◆ **PROBLEM REQUIREMENTS**
Copy out all lines of the listing below that hold "computer".

◆ **INFORMATION PROVIDED**
/---

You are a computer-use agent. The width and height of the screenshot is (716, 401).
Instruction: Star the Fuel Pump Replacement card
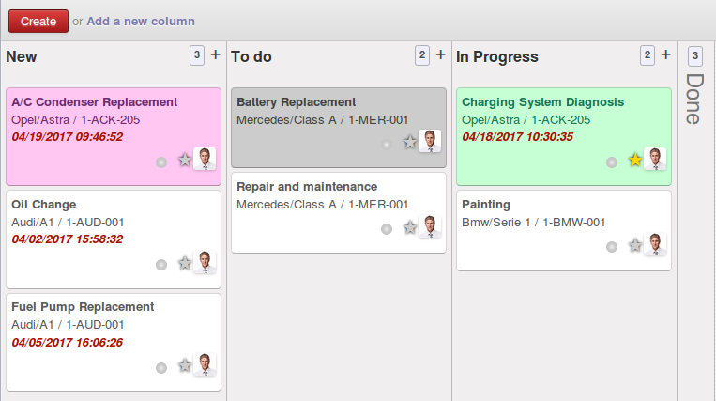[185, 365]
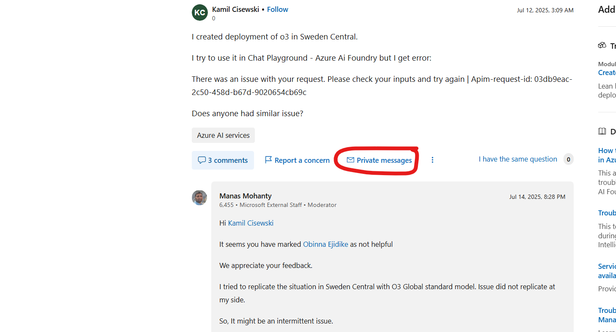616x332 pixels.
Task: Click the zero count badge beside same question
Action: pos(569,159)
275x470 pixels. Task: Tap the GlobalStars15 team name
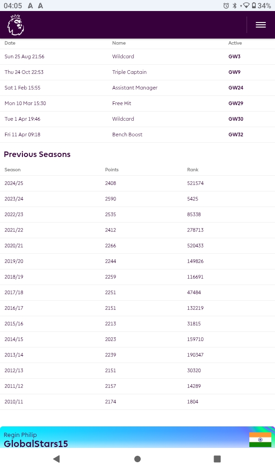(36, 444)
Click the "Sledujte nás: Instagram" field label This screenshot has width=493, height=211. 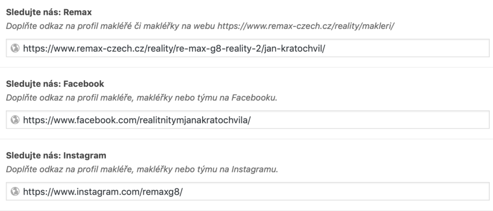(56, 156)
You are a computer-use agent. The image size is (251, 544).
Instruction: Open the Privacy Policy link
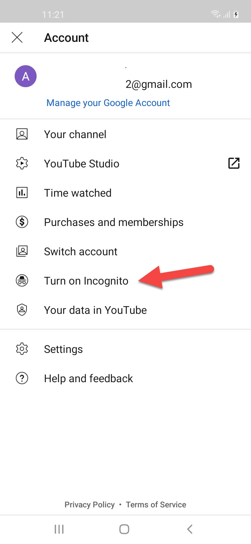coord(90,505)
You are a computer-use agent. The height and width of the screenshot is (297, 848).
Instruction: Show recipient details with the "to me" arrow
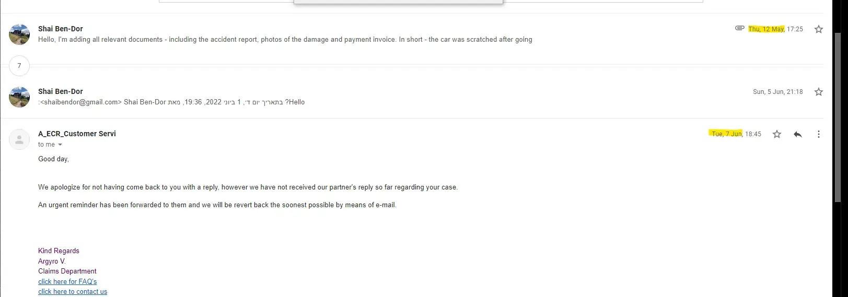pos(60,145)
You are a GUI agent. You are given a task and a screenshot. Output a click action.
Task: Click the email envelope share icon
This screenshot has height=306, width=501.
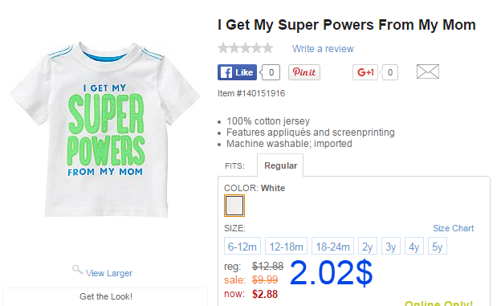[428, 71]
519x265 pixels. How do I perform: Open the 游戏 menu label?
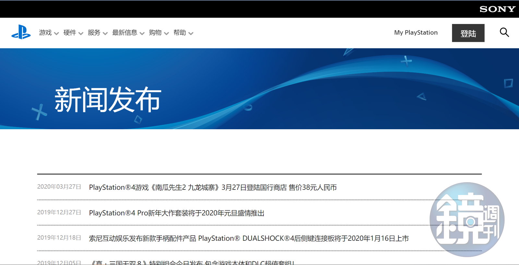tap(45, 33)
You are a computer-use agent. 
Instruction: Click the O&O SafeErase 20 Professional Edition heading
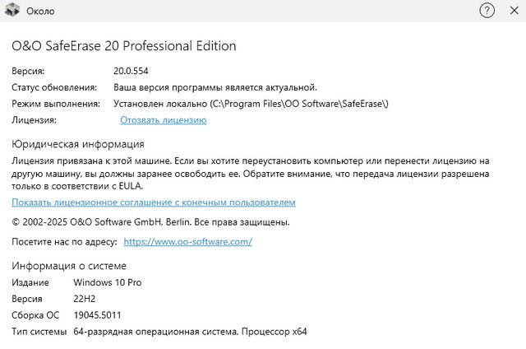[x=123, y=46]
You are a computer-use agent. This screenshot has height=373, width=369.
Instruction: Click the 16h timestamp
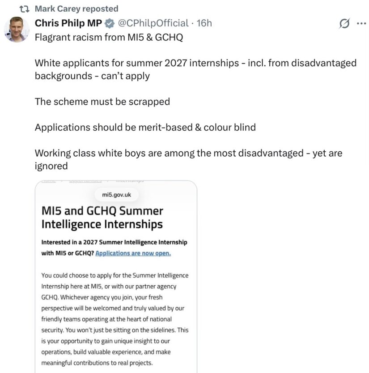tap(204, 23)
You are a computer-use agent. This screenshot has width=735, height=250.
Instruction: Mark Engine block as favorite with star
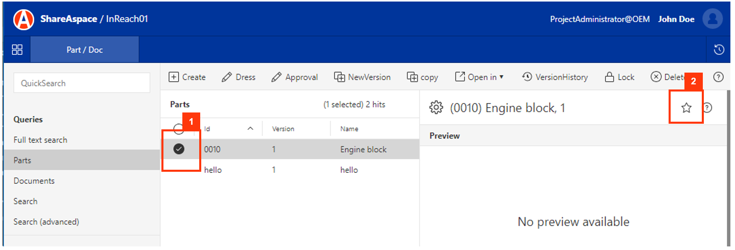coord(686,108)
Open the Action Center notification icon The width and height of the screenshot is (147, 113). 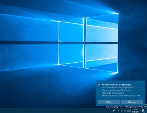pyautogui.click(x=143, y=110)
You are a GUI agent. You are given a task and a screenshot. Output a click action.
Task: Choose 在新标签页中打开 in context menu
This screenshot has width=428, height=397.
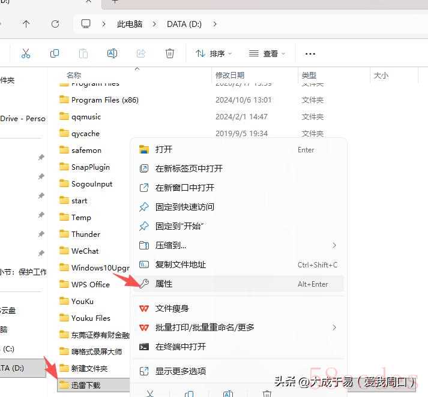[x=188, y=169]
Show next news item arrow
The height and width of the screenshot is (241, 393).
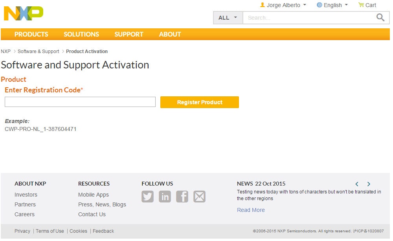(369, 184)
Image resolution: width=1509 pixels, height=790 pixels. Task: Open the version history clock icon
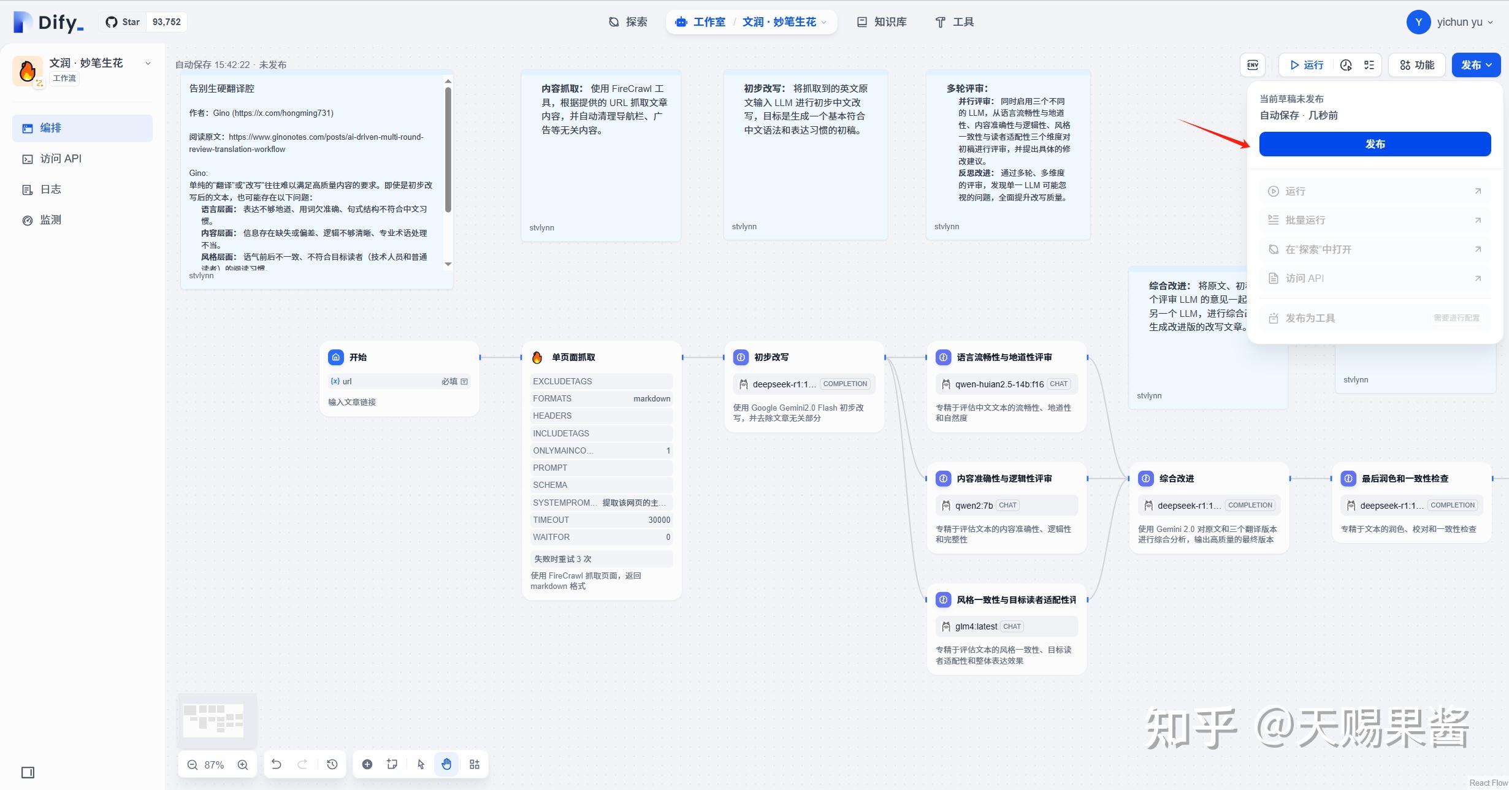[332, 764]
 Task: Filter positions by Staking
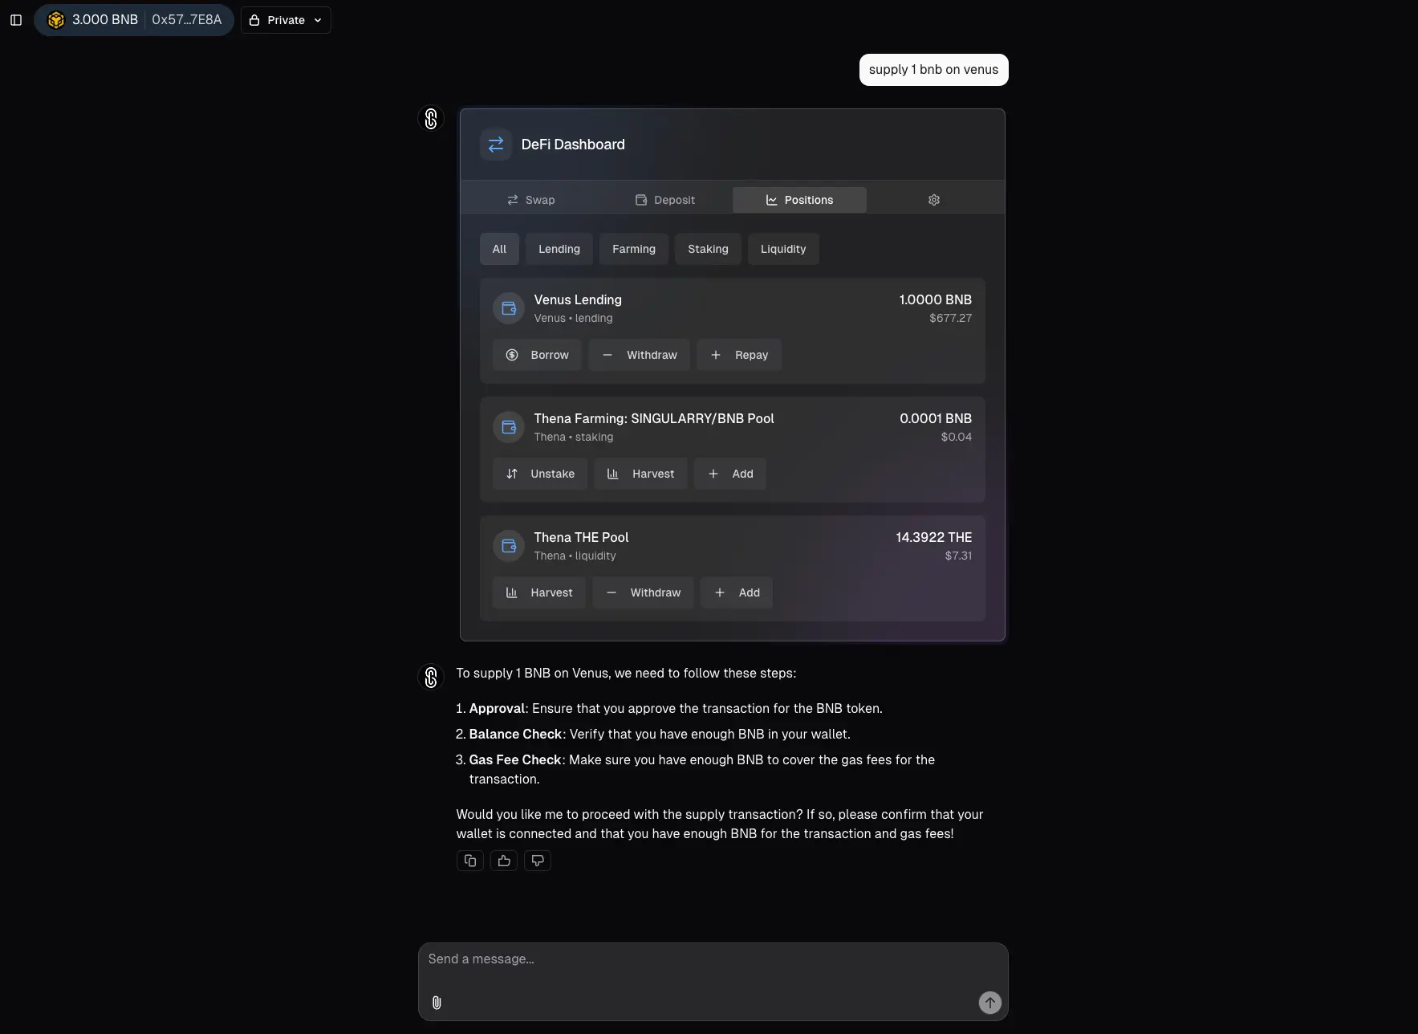(x=708, y=249)
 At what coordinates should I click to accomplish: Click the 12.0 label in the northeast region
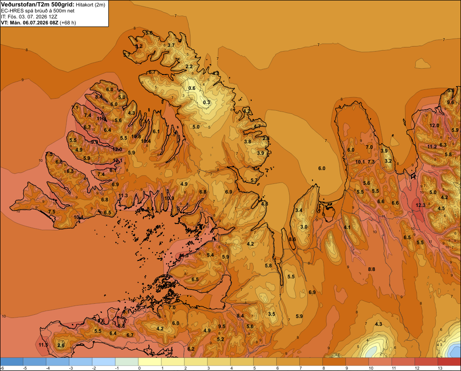coord(435,125)
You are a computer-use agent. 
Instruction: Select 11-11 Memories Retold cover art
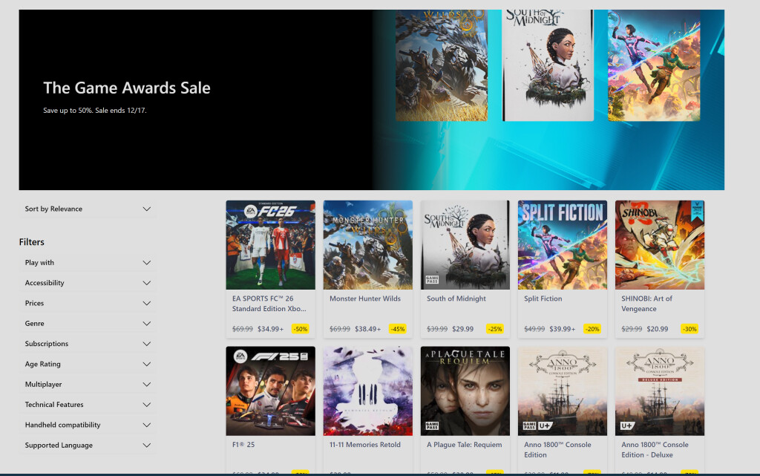[367, 391]
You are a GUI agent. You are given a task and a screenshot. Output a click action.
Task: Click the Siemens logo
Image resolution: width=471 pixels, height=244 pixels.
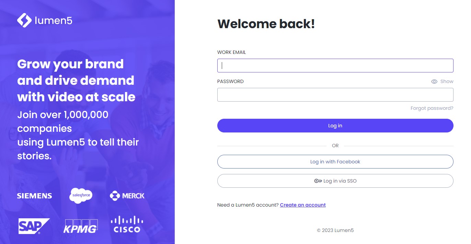click(35, 196)
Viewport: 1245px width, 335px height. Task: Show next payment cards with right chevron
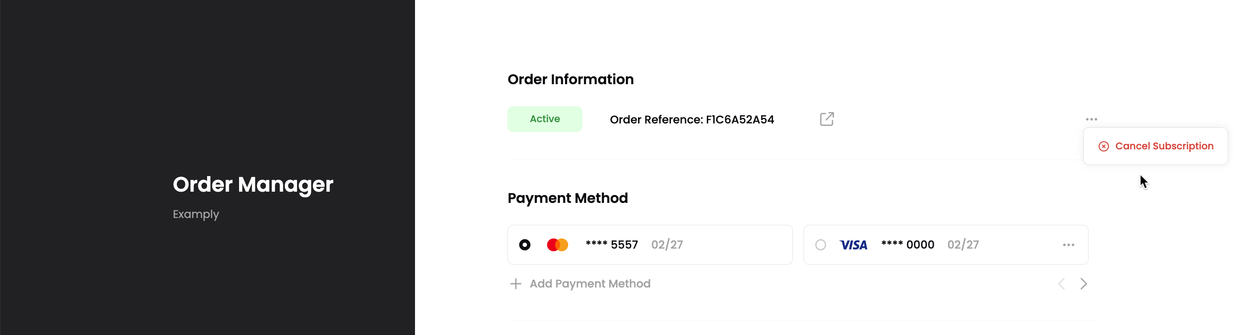pos(1083,284)
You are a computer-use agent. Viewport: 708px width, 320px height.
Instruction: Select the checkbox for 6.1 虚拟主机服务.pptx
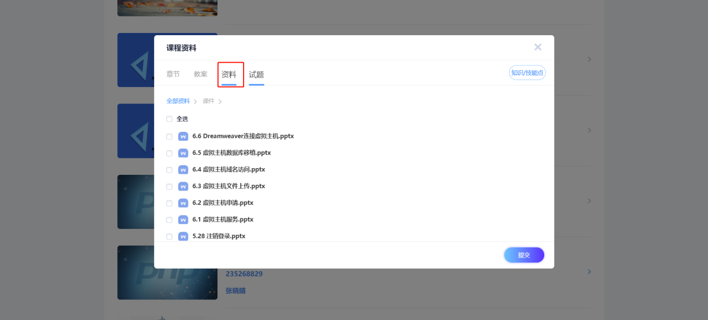point(169,220)
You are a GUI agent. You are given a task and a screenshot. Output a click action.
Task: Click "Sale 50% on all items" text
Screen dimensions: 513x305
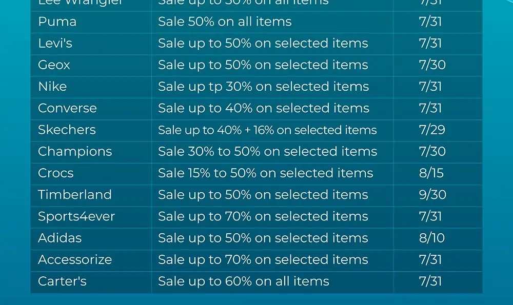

\---

◆ **EXPECTED OUTPUT**
You are a computer-use agent. The width and height of the screenshot is (716, 401).
You are a computer-use agent. The image size is (251, 544).
You are a computer-use agent. The height and width of the screenshot is (297, 848).
You are a computer-use agent. 
You are a computer-use agent. This screenshot has height=373, width=369.
You are a computer-use agent. This screenshot has width=735, height=250.
You are a computer-use agent. 
You are a computer-use agent. Viewport: 708px width, 320px height.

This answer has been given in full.